La última gran característica del Festival Internacional de Poesía de Medellín tiene que ver con su semblante político. Dos sindicatos aparecen en la génesis del evento cultural más importante de la capital antioqueña. Sintracoltabaco y la antigua Cooperativa de Trabajadores de Sofasa financiaron los primeros cinco números de la Revista Prometeo. Y como no sólo de pan y reivindicaciones vive el hombre, la revista alentaba los intereses obreros entre poemas y reseñas salsómanas. Unos años más tarde los sindicatos, algo puritanos según parece, se quejaron del atrevimiento de unas plumillas de Góngora y Prometeo rompió sus cadenas para seguir publicando por cuenta propia. En 1991 la revista decidió convocar a un recital con trece poetas y la proyección de algunas películas en el Cerro Nutibara. Medellín vivía una guerra que dejó más de 5.000 muertos en un año. Fernando Rendón, padre de la revista y de la idea del festival, se refiere a ese primer evento como una insurrección espiritual: “La política no se podía ejercer, se violaba la libertad de reunión, de expresión, no había terminado la matanza de los líderes de la izquierda. La poesía era un refugio, queríamos que de toda esa fuerza poética creciera una opción política”.

Así que en los recitales las palabras pueden tener los tintes inesperados que entrega la poesía o el repetido color de los panfletos. Y los poetas de Irak, Vietnam, Cuba, Venezuela, Irán o Libia pueden cantar sus tablas y sus versos al imperialismo. Sólo los críticos dirán si los libros de los invitados hacen parte del eje del mal. Cuando Fernando Rendón me habla de las intenciones del festival no puedo evitar algo de sorpresa ante el poder desmesurado que le atribuye a la poesía: “Queremos sostener el sueño de una humanidad nueva, que la poesía sirva para crear nuevas formas de relación con la historia, la vida, la sociedad”. En realidad prefiero un canto a la insignificancia de la poesía y hasta un llamado a sacrificar el mundo por pulir un verso. Acudiré de nuevo a Szimborska para reclamar un papel más modesto para unas cuantas palabras sobre una hoja:

A algunos les gusta la poesía
A algunos es decir, no a todos.
Ni siquiera a los más sino a los menos.
Sin contar las escuelas, donde es obligatorio,
y a los mismos poetas,
serán dos de cada mil personas.
Les gusta,
como también les gusta la sopa de fideos,
como les gustan los cumplidos y el color azul,
como les gusta la vieja bufanda,
como les gusta salirse con la suya,
como les gusta acariciar al perro.

En qué consiste
Según el texto sobre el Festival Internacional de Poesía de Medellín, ¿qué dos sindicatos financiaron los primeros cinco números de la Revista Prometeo? Responde basándote únicamente en el texto.

Datos

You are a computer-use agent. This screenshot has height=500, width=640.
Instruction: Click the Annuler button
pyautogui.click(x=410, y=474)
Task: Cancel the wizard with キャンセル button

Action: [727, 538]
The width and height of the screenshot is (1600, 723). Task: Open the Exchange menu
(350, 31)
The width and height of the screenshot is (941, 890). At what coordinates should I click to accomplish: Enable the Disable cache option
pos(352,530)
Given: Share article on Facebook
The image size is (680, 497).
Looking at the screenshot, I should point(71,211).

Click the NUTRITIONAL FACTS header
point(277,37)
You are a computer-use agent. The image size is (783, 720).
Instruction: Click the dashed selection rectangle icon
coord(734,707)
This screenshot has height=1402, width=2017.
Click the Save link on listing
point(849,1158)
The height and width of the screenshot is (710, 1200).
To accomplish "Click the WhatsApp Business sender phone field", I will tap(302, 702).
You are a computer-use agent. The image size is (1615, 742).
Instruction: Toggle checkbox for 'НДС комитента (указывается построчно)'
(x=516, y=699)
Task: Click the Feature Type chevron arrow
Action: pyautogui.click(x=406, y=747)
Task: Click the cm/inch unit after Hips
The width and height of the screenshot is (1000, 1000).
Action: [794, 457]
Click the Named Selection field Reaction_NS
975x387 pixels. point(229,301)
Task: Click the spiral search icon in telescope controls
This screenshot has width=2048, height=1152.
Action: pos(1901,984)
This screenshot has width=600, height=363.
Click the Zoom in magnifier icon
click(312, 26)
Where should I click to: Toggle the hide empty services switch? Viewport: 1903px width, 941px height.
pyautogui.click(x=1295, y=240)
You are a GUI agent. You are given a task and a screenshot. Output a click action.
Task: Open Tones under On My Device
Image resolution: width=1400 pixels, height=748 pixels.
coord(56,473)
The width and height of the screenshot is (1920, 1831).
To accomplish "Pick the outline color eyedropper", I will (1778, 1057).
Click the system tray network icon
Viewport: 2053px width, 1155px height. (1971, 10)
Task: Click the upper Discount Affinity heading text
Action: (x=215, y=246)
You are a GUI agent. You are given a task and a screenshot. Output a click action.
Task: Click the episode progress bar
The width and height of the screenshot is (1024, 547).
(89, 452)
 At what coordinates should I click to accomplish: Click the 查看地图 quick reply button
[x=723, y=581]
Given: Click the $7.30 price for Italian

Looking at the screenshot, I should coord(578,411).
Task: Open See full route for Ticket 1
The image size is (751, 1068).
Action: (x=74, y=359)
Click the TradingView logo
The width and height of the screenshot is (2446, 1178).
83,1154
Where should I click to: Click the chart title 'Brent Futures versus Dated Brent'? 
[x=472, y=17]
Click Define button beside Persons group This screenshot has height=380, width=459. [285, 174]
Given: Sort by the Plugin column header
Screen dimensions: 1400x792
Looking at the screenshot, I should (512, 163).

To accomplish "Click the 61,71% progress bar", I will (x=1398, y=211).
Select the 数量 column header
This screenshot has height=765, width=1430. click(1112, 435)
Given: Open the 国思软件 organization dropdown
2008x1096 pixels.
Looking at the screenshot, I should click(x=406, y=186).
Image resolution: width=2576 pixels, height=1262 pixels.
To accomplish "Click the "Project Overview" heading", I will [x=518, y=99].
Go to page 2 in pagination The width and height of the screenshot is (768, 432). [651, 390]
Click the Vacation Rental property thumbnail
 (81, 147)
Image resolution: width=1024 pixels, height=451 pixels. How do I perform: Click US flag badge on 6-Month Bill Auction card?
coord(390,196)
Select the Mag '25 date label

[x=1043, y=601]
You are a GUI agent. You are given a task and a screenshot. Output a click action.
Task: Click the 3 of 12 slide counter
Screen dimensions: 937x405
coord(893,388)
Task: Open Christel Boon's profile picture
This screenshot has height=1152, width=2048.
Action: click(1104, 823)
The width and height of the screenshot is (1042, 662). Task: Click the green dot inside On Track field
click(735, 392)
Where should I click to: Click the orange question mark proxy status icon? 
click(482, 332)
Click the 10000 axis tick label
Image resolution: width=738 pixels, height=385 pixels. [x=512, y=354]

Respuesta del ejercicio
Sintracoltabaco y la antigua Cooperativa de Trabajadores de Sofasa.